経済学は現代社会を成り立たせる経済の仕組みや多くの人々が日々の糧を得る企業活動、さらに金融などを中心にして、経済・経営・金融に関連する幅広い分野を探求する学問です。
平成の三十年間を振り返ると、バブル崩壊、人口構成の変化、ICTやAIなど急速な技術進歩を背景として、内外の経済環境が大きく変化する中で、日本経済は長期にわたる停滞を余儀なくされました。ここ数年は雇用環境が幾分改善するなど明るい面も見えていますが、財政、社会保障、金融、デフレなど日本経済の構造問題は解決しておらず、それらは令和の時代に持ち越されようとしています。
こうした激動の時代を生き抜くには、社会や経済の変化を的確に把握し、その先を見通す力が不可欠です。社会や経済の変化の予兆を検知する能力といってもよいかもしれません。これは企業経営者や政策担当者などすべての人に当てはまります。ここで予兆と言っているのは、神がかり的なひらめきのことではありません。まだ起きてもいない現象を「予言」するのとも違います。予兆の検知とは、既に起きている現象をつぶさに調べることにより、その中から将来の事象と密接に関係するものを抽出する作業を指します。「ナマズが暴れると地震が起こる」と言うのは確かに予兆の一例ではありますが、そこには科学的な根拠は乏しく、そのため多くの人を説得できません。機械学習などの科学的な根拠をもって予兆をつかみ、それを多くの人に説明し、納得してもらえる人─これが激動の時代を生き抜くリーダーの姿です。
経済学や経営学は、こうした意味での予兆を検知するツールを提供する役割をもっています。ただし、そのツールは現時点では残念ながら完全ではありません。例えば、二〇〇八年の世界金融危機の勃発を経済学者が予測できなかったことに象徴されるように、不備が多々あります。人々が安全に、そして安心して暮らせる社会・経済の実現に向けて、経済学や経営学の研究者は知見の蓄積を一層加速させる努力をしています。
東京大学経済学部はこうした経済学・経営学の最先端の知見を学生に提供しています。経済学部には経済・経営・金融の三学科があります。細分化された専門分野相互の垣根を低くして、幅広い勉強ができるようにカリキュラムが工夫されています。経済学部に進学すると数理的・統計的アプローチだけでなく、歴史的・思弁的なアプローチまで幅広い授業科目を履修できます。
また経済学部は文系学部でありながら理系的要素をもっています。十年前より進学選択では全科類枠を採用しており、文科二類以外の文科三類、理科一類、理科二類からの進学者が約四分の一を占めています。経済学部へはどの科類からも進学可能ですので、理系の皆さんも是非、進学を検討していただきたいと思います。
ゼミや少人数講義が充実しているのも経済学部の教育の特色です。

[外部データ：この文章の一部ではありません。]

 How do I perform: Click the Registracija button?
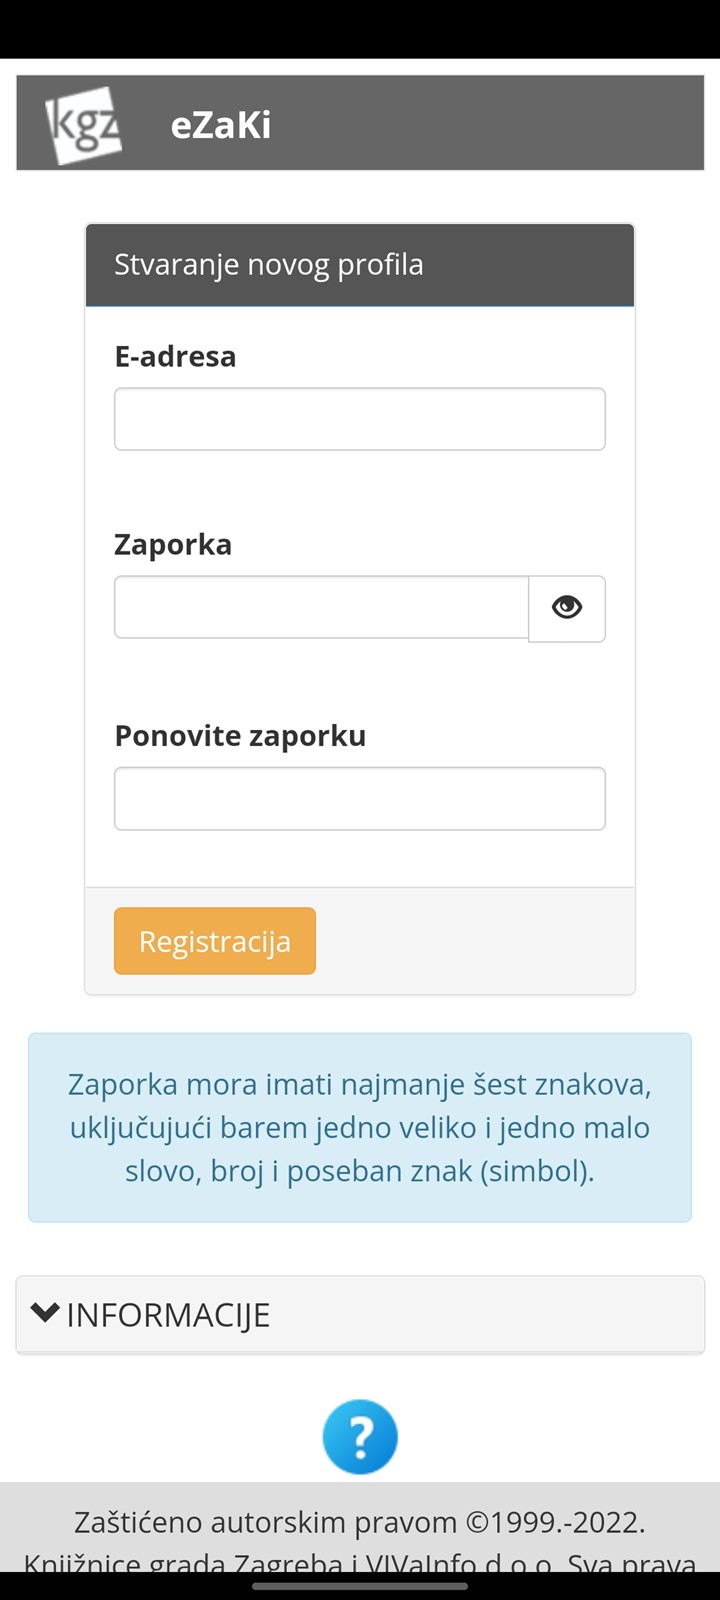tap(215, 941)
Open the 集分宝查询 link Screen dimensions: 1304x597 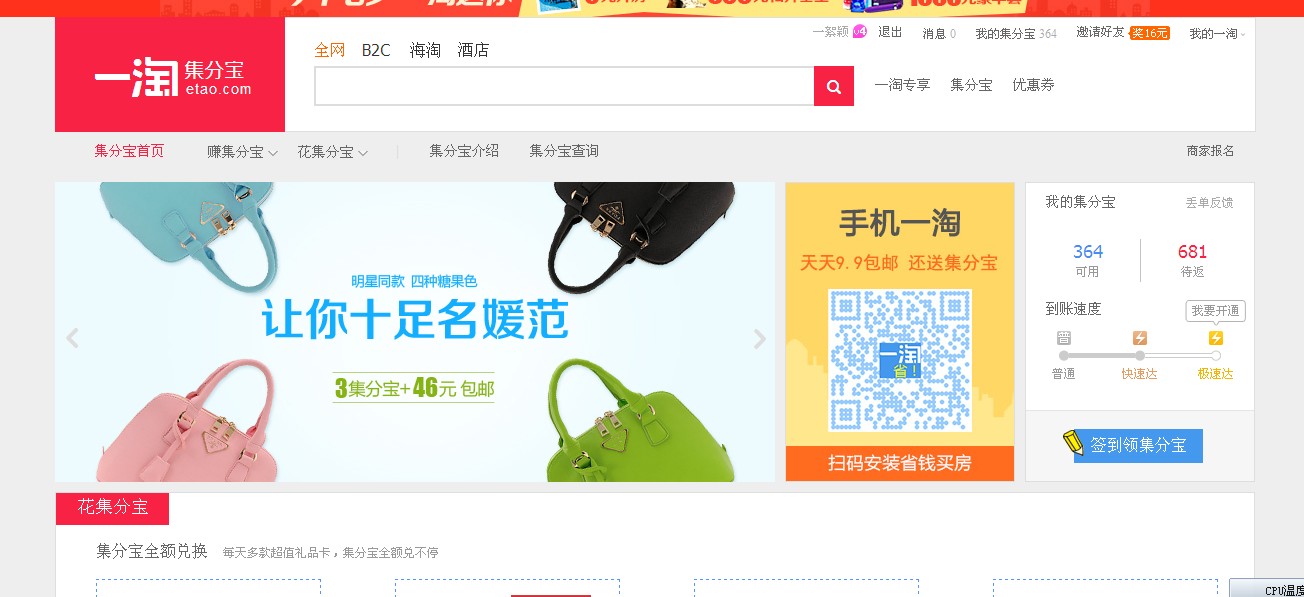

そこでは一方通行の大教室の授業では味わえない教員による密接な指導を受けることができます。それに加えて教員の監督およびティーチング・アシスタントの補助の下、論文検討会、企業の検討会、ディベート等を行い、レポートを提出することによって単位を認定するプロアクティブ・ラーニングセミナー(先回り学習)も行われています。
経済学部が近年、力を入れているのは「卓越プログラム」です。国際社会で皆さん方が活躍するためには今後、修士の学位をもつことは必須となります。学部時代から大学院との合併科目を計画的に履修することにより、一年間で修士課程を修了できる卓越プログラムが整備されており、毎年優秀な学生が挑戦しています。また経済学部は欧米の大学と深いつながりを有しており、多くの学生が海外での就学経験を積んでいます。
経済学部は本年四月一日に創立百周年を迎えました。創立以来の卒業生は約三四、〇〇〇人で、実業界、官界、学界など各界に数多くの有為な人材を供給してきました。経済学部の次の百年を築く人材を求めています。経済・経営・金融に関心のある人は是非進学先として経済学部を検討してください。